### DATA SUPPLIED:
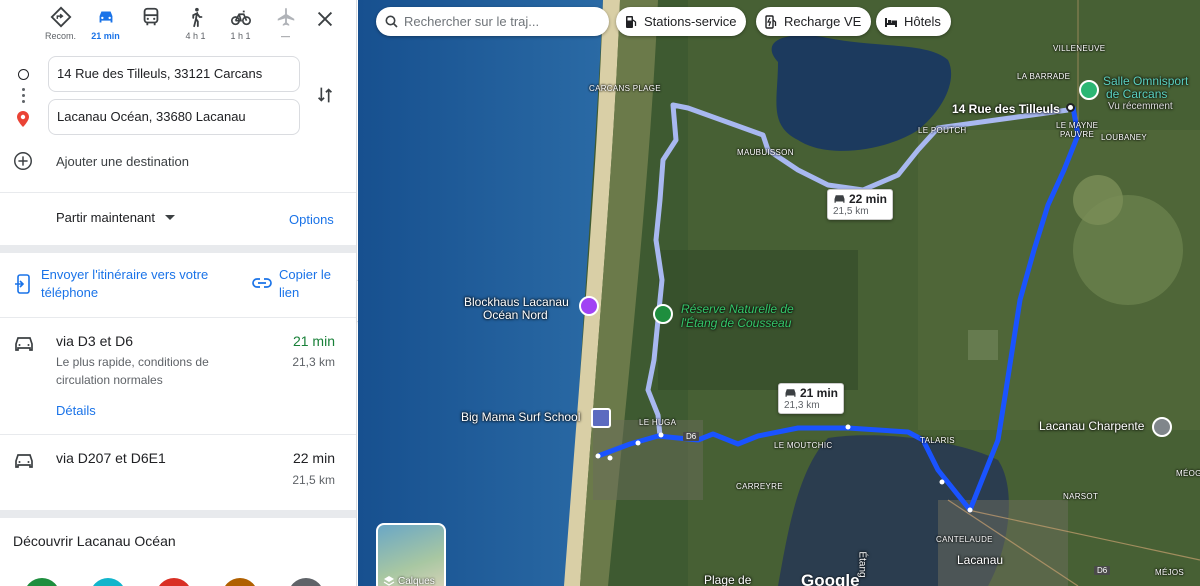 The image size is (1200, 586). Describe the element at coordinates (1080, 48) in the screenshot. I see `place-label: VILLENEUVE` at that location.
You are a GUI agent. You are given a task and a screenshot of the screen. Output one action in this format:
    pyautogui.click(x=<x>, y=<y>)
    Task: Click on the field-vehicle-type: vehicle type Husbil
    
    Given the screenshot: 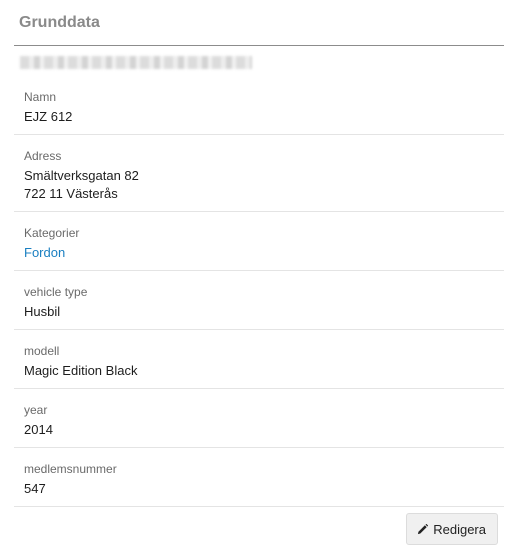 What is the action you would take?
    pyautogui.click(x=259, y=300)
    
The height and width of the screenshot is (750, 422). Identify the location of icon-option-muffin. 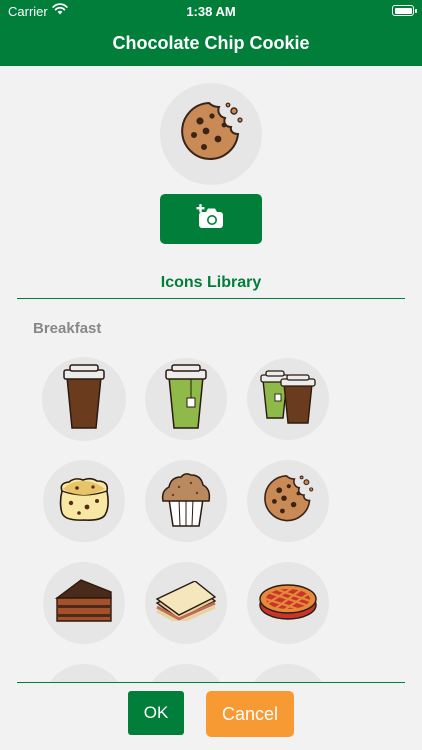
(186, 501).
* * *
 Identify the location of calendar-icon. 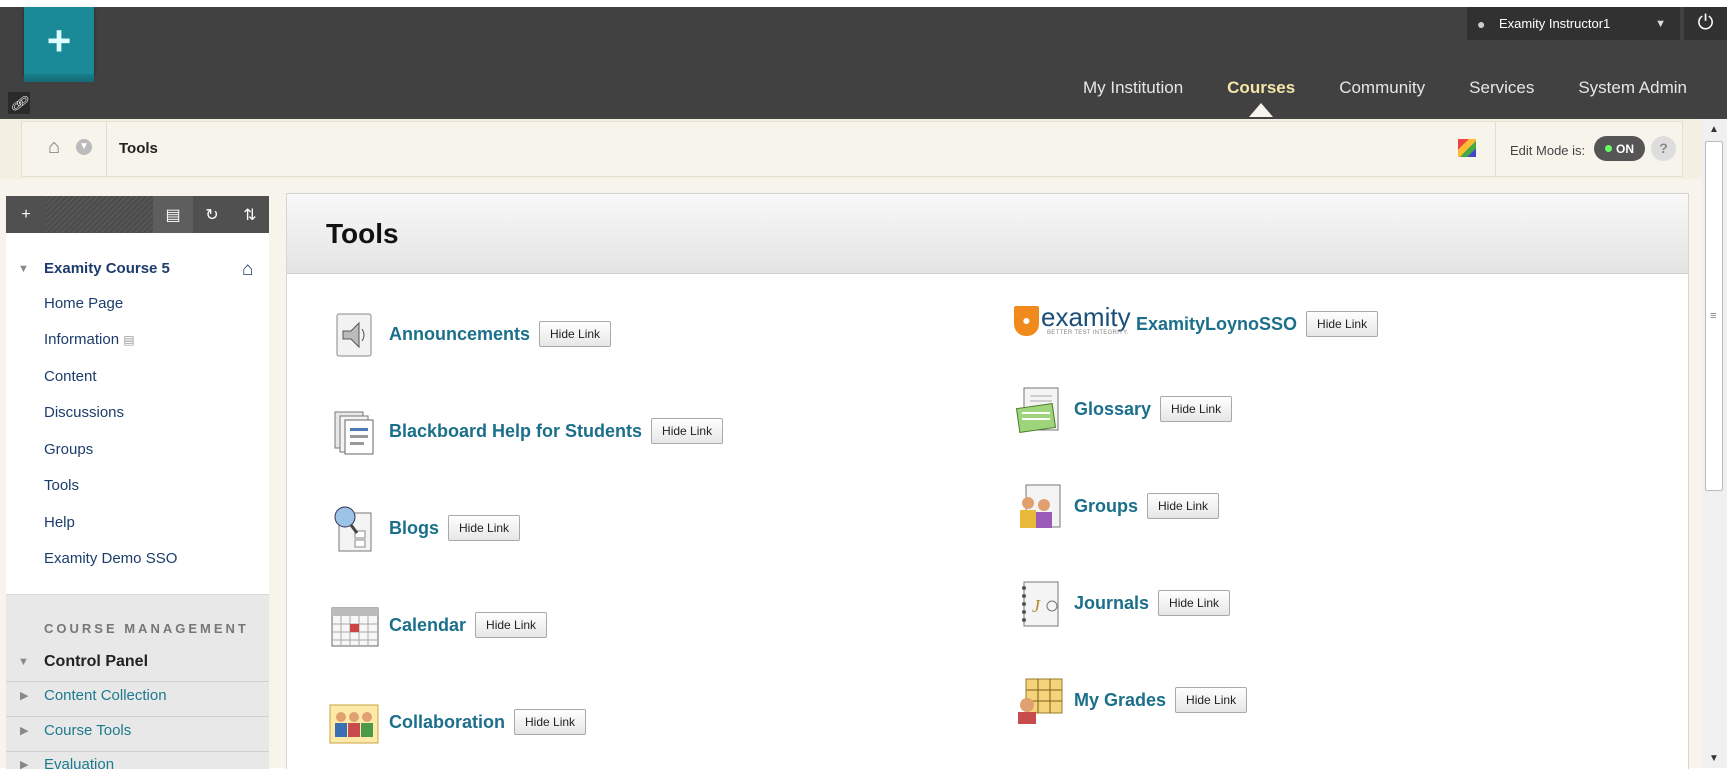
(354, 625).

### AIM OF THE TASK:
Return the material from the line with "The height and" up to and including the line with "(186, 501).", reproducing those lines exactly and leaving out the pictures.

### RESPONSE TO THIS TASK:
The height and width of the screenshot is (750, 422). Identify the location of icon-option-muffin. 
(186, 501).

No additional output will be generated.